私が研究しているミミズは、まさにこの問いを考えるのに適した生き物です。
ミミズは、外見がよく似ている種類が多く、肉眼で見ただけでは区別することが難しい生き物です。そのため、現在の生物学では、体の細かな形態を調べたり、内部の生殖器官を観察したり、DNAを分析したりすることで、「どこからどこまでが同じ種なのか」を判断します。私自身もこれまで、ミミズの形態やDNAを調べながら、隠れた種や、これまで知られていなかった種の存在を明らかにする研究を行ってきました。
ところが、全国でミミズを調べていく中で、私は別の「種の分け方」に出会いました。
それは、地域の人々が昔から使ってきたミミズの名前です。
例えば、岐阜県では「テッポウミミズ」、三重県では「ナゴヤミミズ」といった地域独自の呼び方が存在します。こうした名前は、単なる「ミミズ」の別名として使われているとは限りません。「この特徴を持ったミミズを、この名前で呼ぶ」という、地域の人々なりの明確な識別がそこにはあります。
ここで、私には一つの疑問が生まれました。
科学者がDNAや顕微鏡を使って「同じ種・違う種」と判断するのと、地域の人々が長年の経験から「同じミミズ・違うミミズ」と判断するのでは、何が同じで、何が違うのでしょうか。
そして、もし両者が一致しなかったとしたら、どちらが「正しい」のでしょうか。
私は、地域の人々による分類を「科学的には間違った知識」として扱うのではなく、そこにも一つの独立した自然認識の体系があるのではないかと考えています。本研究では、それを「文化的種概念」として捉え、その仕組みを明らかにすることを目指します。

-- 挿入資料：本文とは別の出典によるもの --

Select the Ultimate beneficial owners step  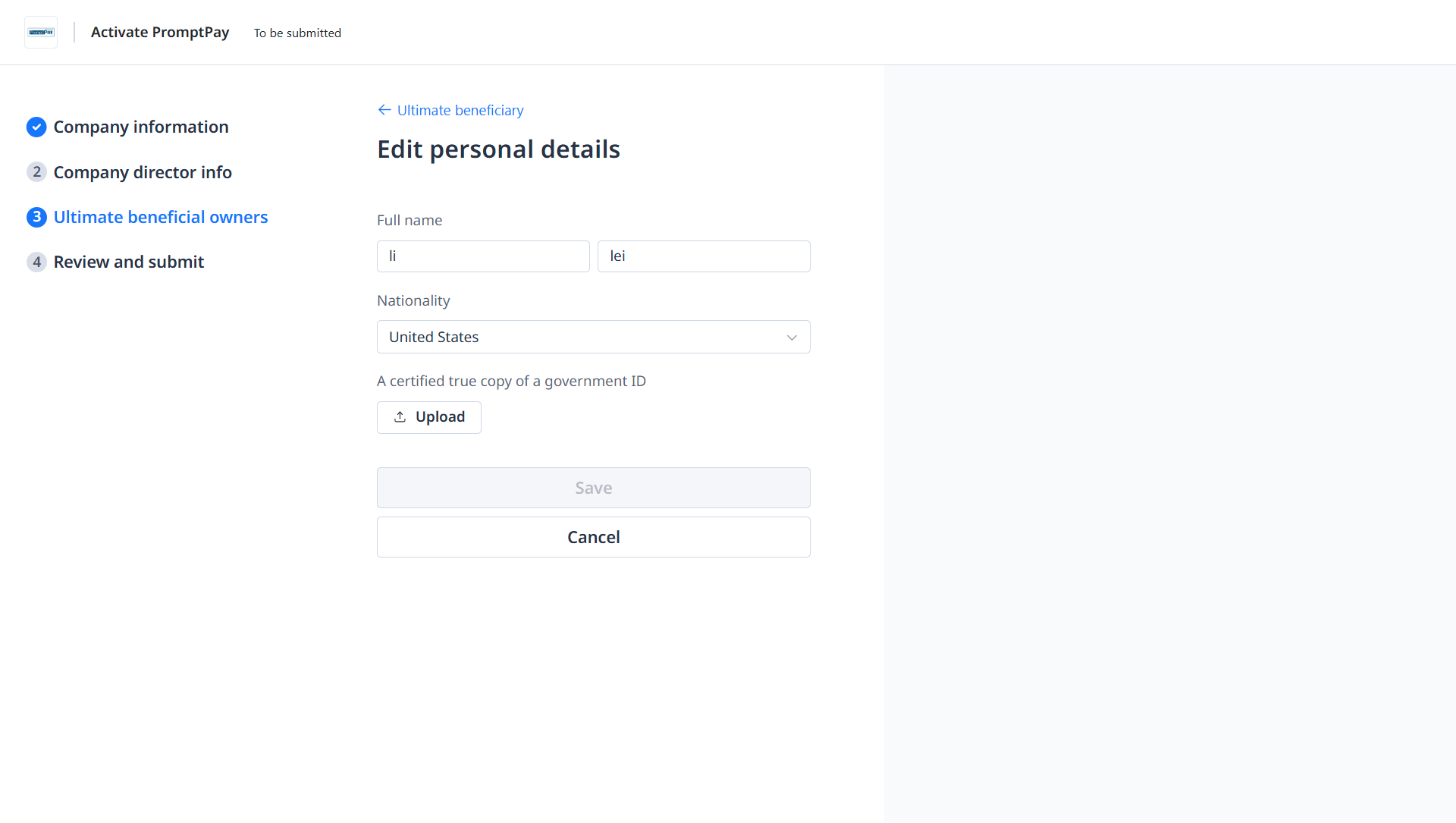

ミミズを通して、「人間は自然をどう見ているのか」を考える
この研究では、大きく三つのことを調べます。
まず、日本各地を訪れ、地域の人々がミミズをどのように呼び、どのような特徴によって見分けているのかを調べます。
「色が赤いから」「よく動くから」「雨の前に出てくるから」「田んぼにいるから」など、人々がミミズを見分けるときに使っている特徴は何なのか。また、その名前がどの世代から受け継がれているのか、農作業や季節、地域の伝承とどのように結びついているのかも記録します。インタビューやアンケート、実際の生活の中での観察を通じて、地域ごとの「ミミズの見方」を記録し、音声・映像・文章を組み合わせたデジタルアーカイブとして残していきます。
次に、地域の人が「これが○○ミミズだ」と指し示した、まさにそのミミズを科学的に調べます。
体の形を詳しく観察し、内部の構造を調べ、さらにDNAを分析します。そうすることで、地域の人々が「同じもの」として認識しているミミズが、科学的にも一つの種なのか、それとも複数の異なる種が含まれているのかを明らかにします。逆に、科学的には同じ種とされるミミズを、地域の人々が異なる名前で区別している可能性も調べます。
そして三つ目に、「人々は一体、何を見てミミズを区別しているのか」をさらに詳しく調べます。
例えば、ミミズの色、形、動き、生息場所、出てくる季節などを少しずつ変えた画像や動画を用意し、それを地域の人々に見てもらいます。「これは、あなたが○○と呼んでいるミミズですか?」と繰り返し尋ねることで、本人も意識していないような「ミミズを見分ける基準」を明らかにしていきます。最終的には、地域の呼び名、ミミズの形態、DNA、そして人々がミミズを認識する際の特徴を一つにつなげたデータベースを作ることを目指します。
なぜ、わざわざミミズなのか
これまで、生き物の民俗的な分類については、植物や鳥、哺乳類など、人々の目に入りやすい生き物を対象とした研究が多く行われてきました。
一方で、土の中に暮らし、普段はほとんど姿を見せないミミズのような生き物については、地域の人々がどのような分類体系を持っているのか、ほとんど明らかになっていません。つまり、ミミズは「人間と自然の関係」を考えるうえで、まだ研究されていない大きな空白なのです。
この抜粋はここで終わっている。